Please extend the article below on aripiprazole and impulse-control problems, continuing after its final sentence.

• DOCUMENT SECTION
-*-*-

Impulse-Control Problems Associated with Aripiprazole
The U.S. Food and Drug Administration (FDA) have issued a warning for the antipsychotic drug aripiprazole, which includes Abilify, Maintena, Aristada, and generics. The drug may cause uncontrollable urges to gamble, binge eat, shop, and have sex.
About the Drug Aripiprazole
The drug is used to treat certain mental disorders ranging from schizophrenia, bipolar disorder, Tourette’s, and irritability in association with autism
It may also be used in combination with antidepressants, and can decrease hallucinations and other psychotic symptoms. It can also stabilize mood, improve depressions, and decrease the tics of Tourette’s.
According to the FDA Adverse Event Reporting System, since 2002 there have been a total of 184 reported cases that associated aripiprazole with impulse-control problems. Pathological gambling was the most common. There may be more cases, as there were about 1.6 million patients receiving the prescription during 2015.
When it comes to these impulse-control cases, patients had no prior history of the behavior, and the uncontrollable urges ceased when the dose or discontinuation of the drug occurred.

-*-*-

• EXERCISE DATA
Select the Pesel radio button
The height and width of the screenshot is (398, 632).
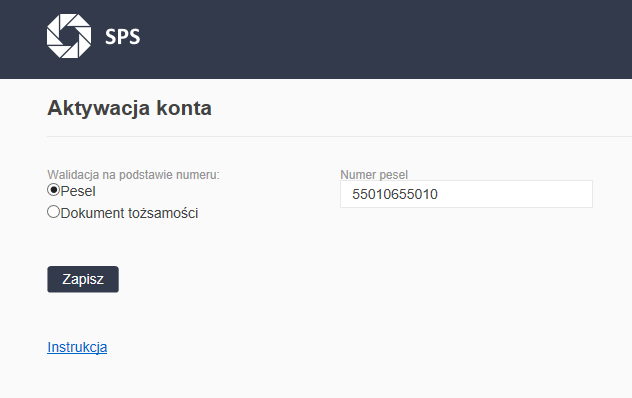pyautogui.click(x=53, y=190)
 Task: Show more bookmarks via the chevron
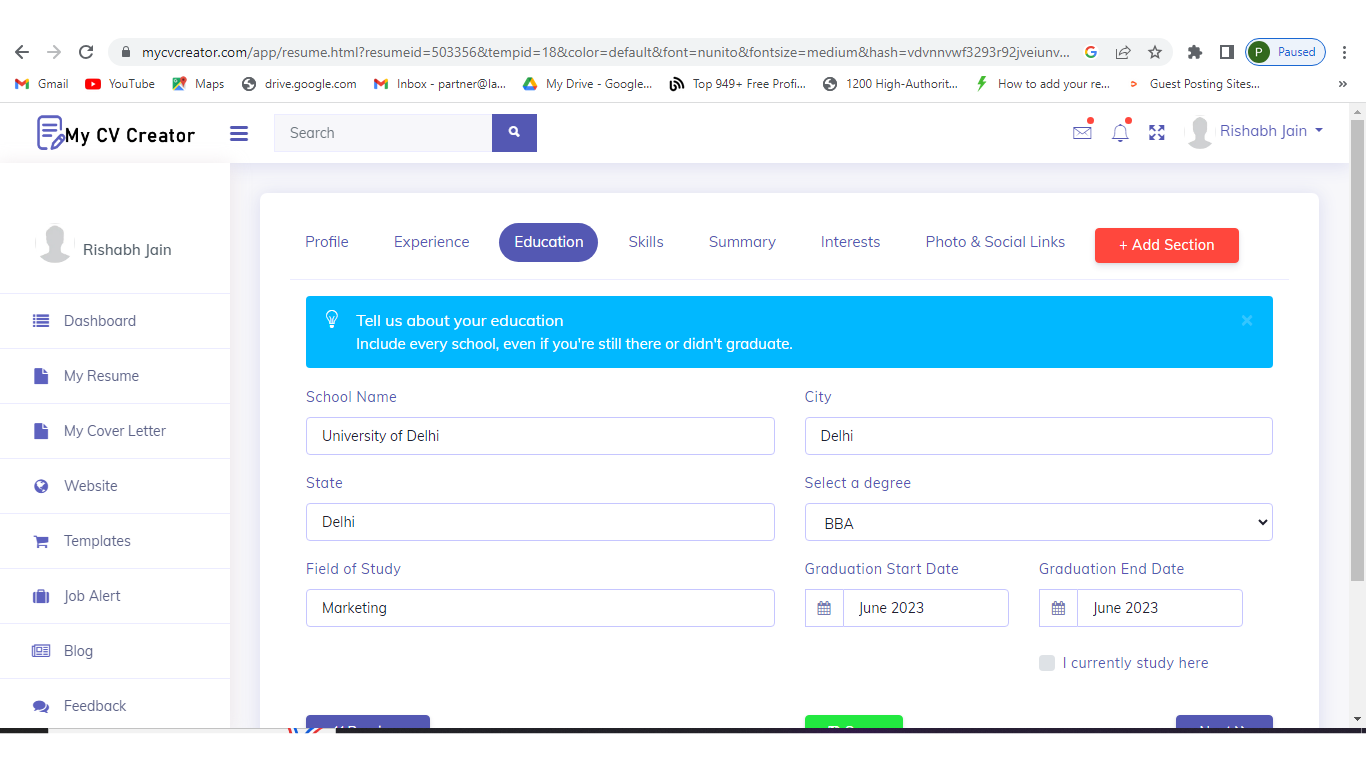click(1342, 84)
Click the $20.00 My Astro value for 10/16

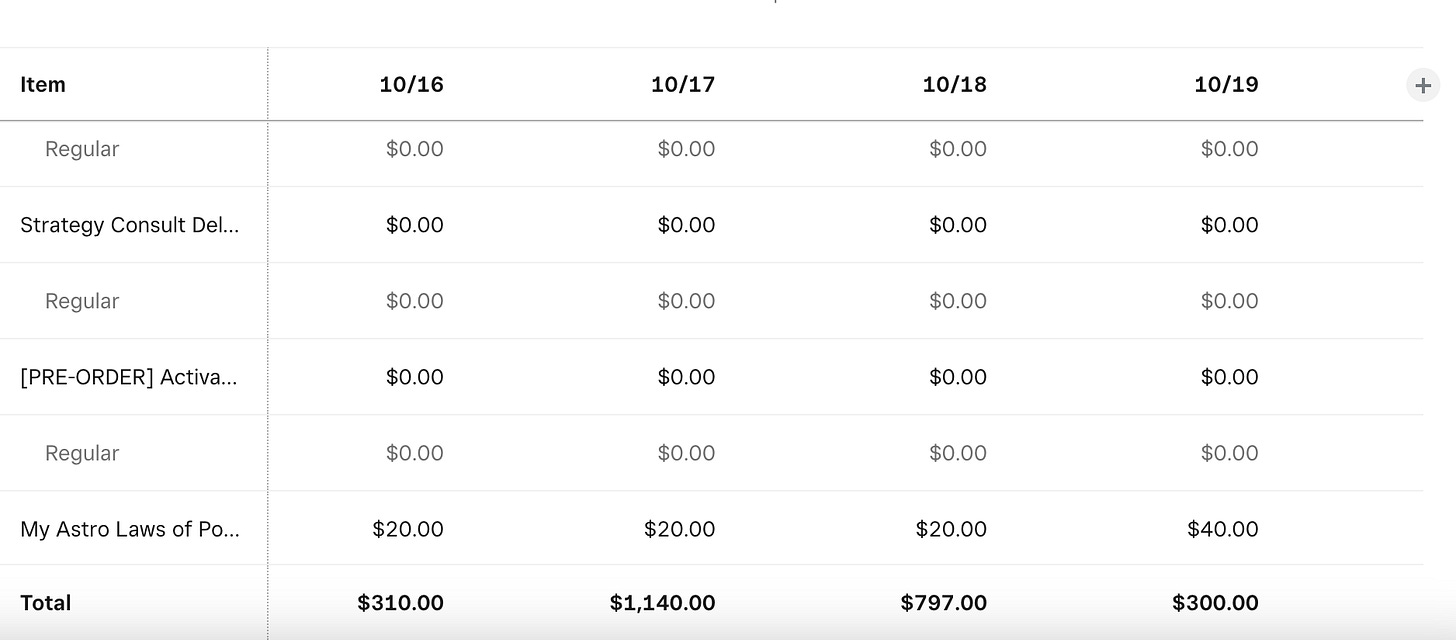pyautogui.click(x=408, y=529)
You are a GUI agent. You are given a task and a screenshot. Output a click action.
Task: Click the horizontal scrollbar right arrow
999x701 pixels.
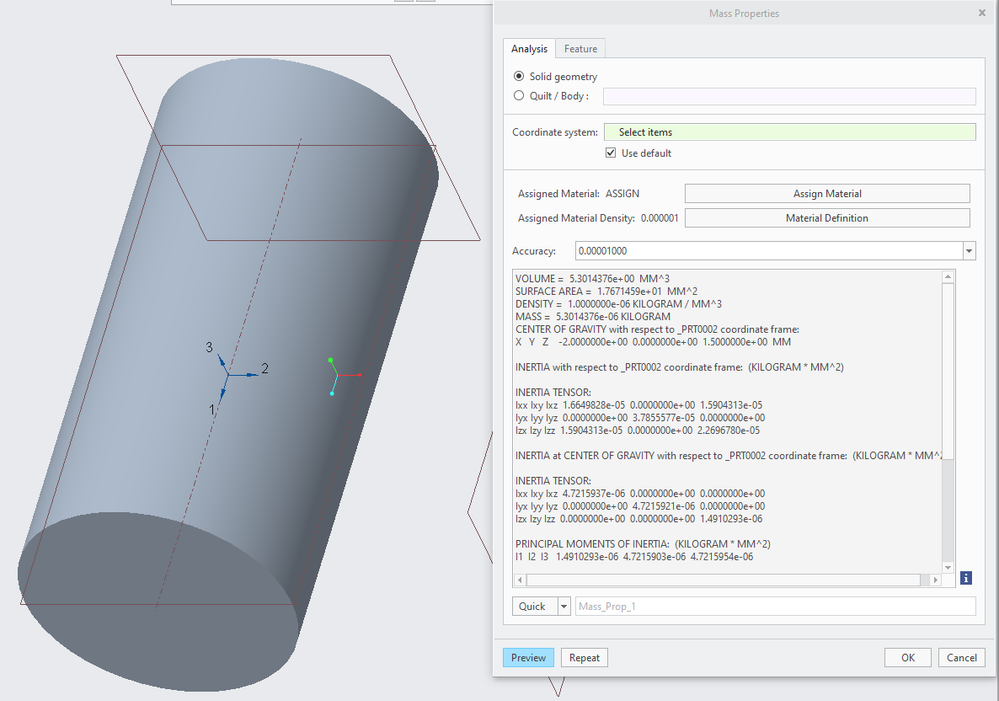point(935,580)
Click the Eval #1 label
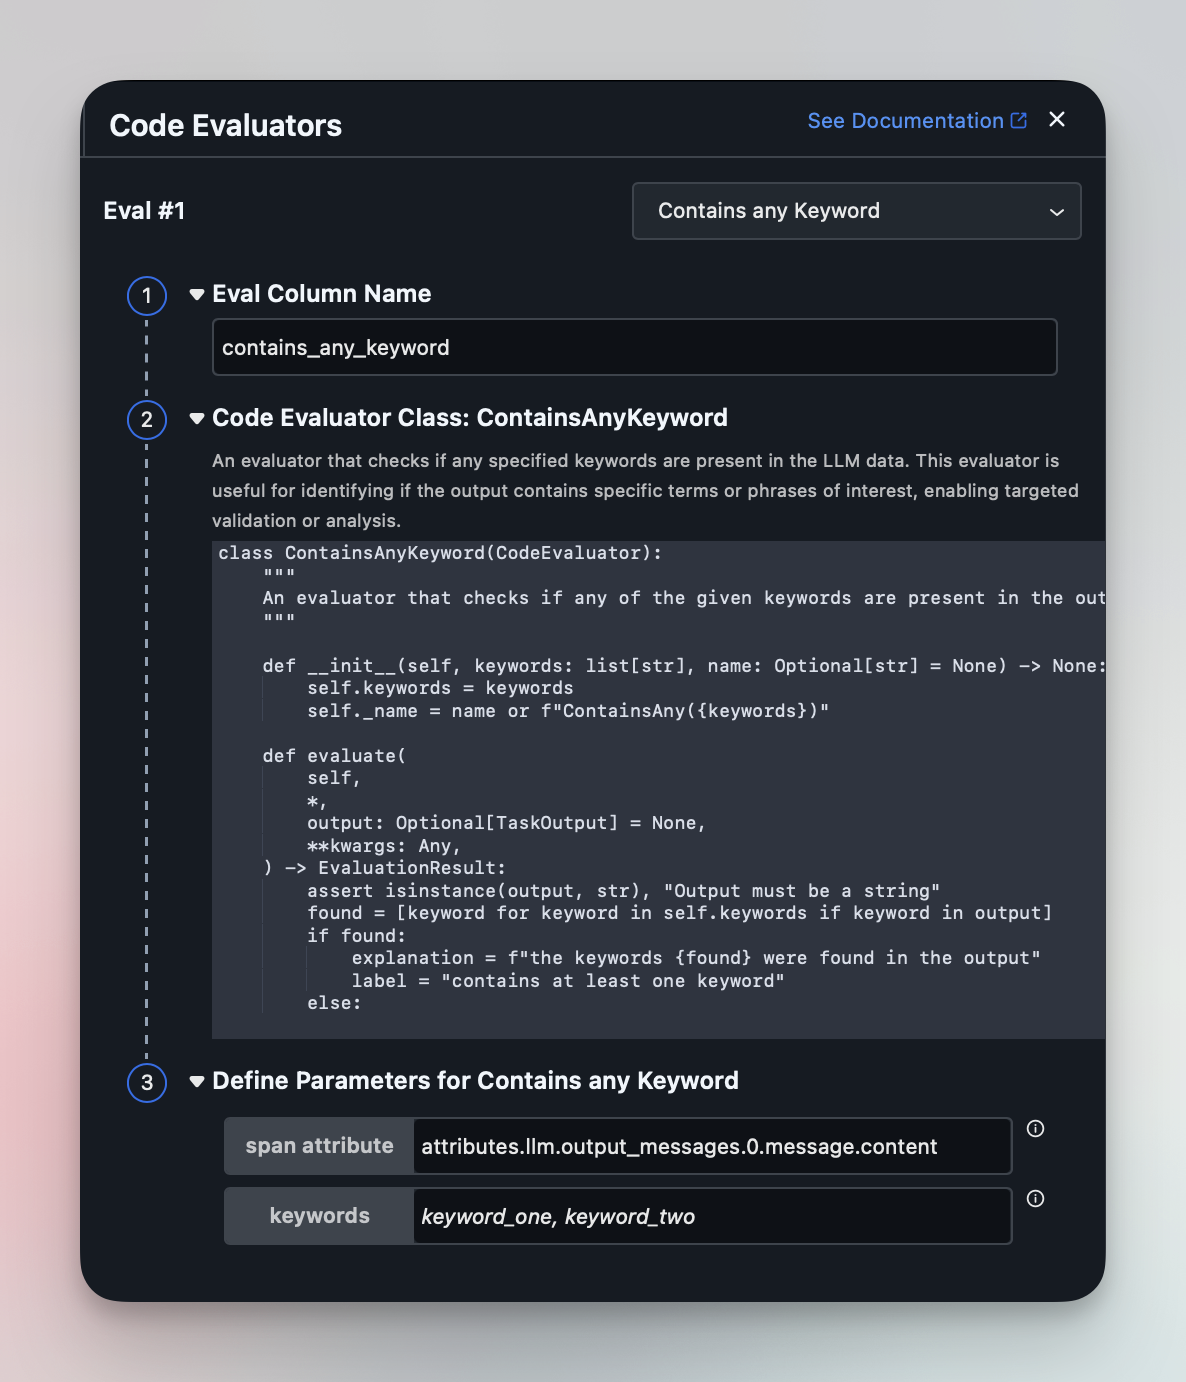The height and width of the screenshot is (1382, 1186). pos(145,211)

-*-*-

• EXERCISE OUTPUT
Important Information on Aripiprazole
Pathological gambling is listed as a reported side effect, but that is not the extent of the impulse-control risk. There have been other compulsive behaviors identified, such as compulsive eating, shopping, and sexual actions. There will now be new warnings listing these realized side effects.
When it comes to patients and caregivers, they should be alert for these possible uncontrollable urges while taking the medication. If you or a family member experience any of the behaviors listed, it is important to talk to a health care professional.
Health care professionals should make sure patients and caregivers are well aware of the risks the medication poses. Any new or increased uncontrollable urges should be closely monitored while being treated with aripiprazole. Family history of disorders should be taken into consideration, and the reduction of the dose or discontinuation of the medication should be considered if these behaviors arise.